##### Provided data

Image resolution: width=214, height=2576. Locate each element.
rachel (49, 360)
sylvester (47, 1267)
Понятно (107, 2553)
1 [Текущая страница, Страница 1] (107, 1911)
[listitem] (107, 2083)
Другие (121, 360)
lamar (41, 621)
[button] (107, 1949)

##########
##### Provided data

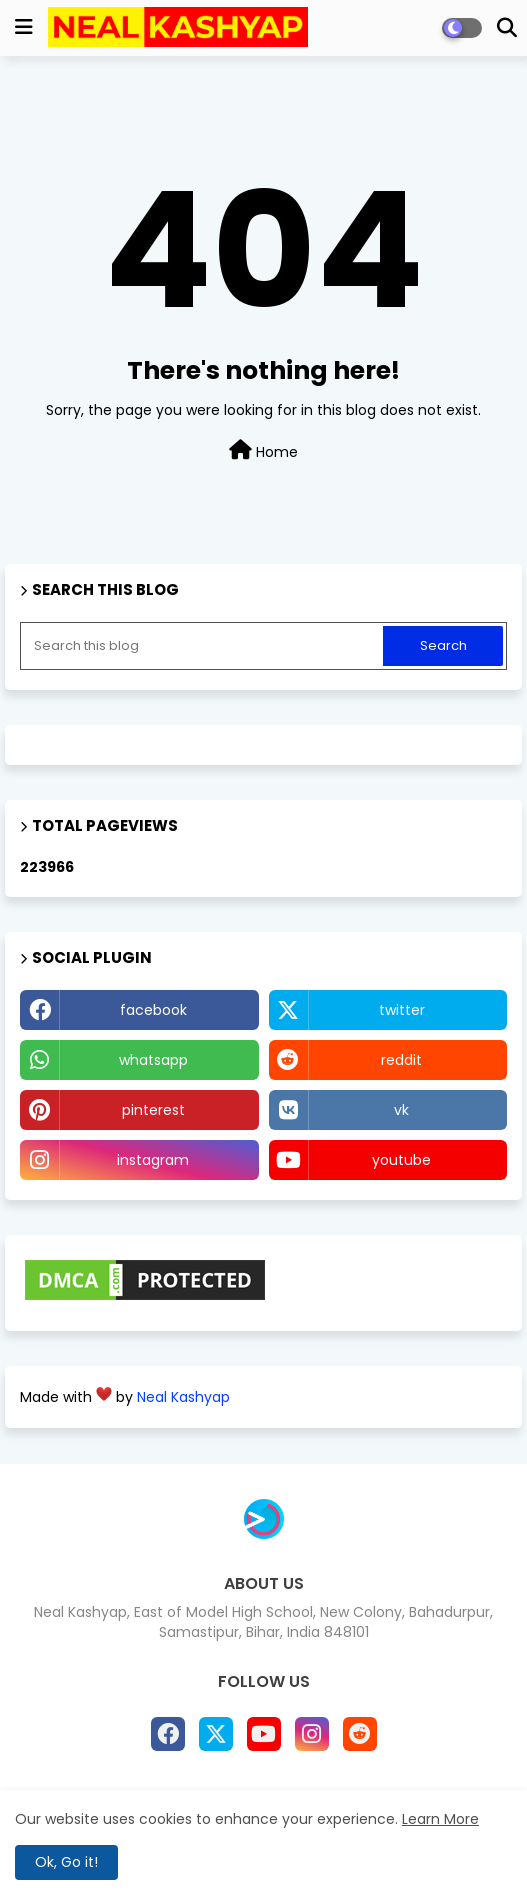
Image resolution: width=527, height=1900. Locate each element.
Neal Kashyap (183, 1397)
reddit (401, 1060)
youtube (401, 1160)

##########

--- Stated task ---
Arrange the lines as a numbered list, leaving out any blank lines: begin at the line that contains "Image resolution: width=214, height=2576." and stop after the line that contains "lamar (41, 621)".

--- Exercise response ---
1. Image resolution: width=214, height=2576. Locate each element.
2. rachel (49, 360)
3. sylvester (47, 1267)
4. Понятно (107, 2553)
5. 1 [Текущая страница, Страница 1] (107, 1911)
6. [listitem] (107, 2083)
7. Другие (121, 360)
8. lamar (41, 621)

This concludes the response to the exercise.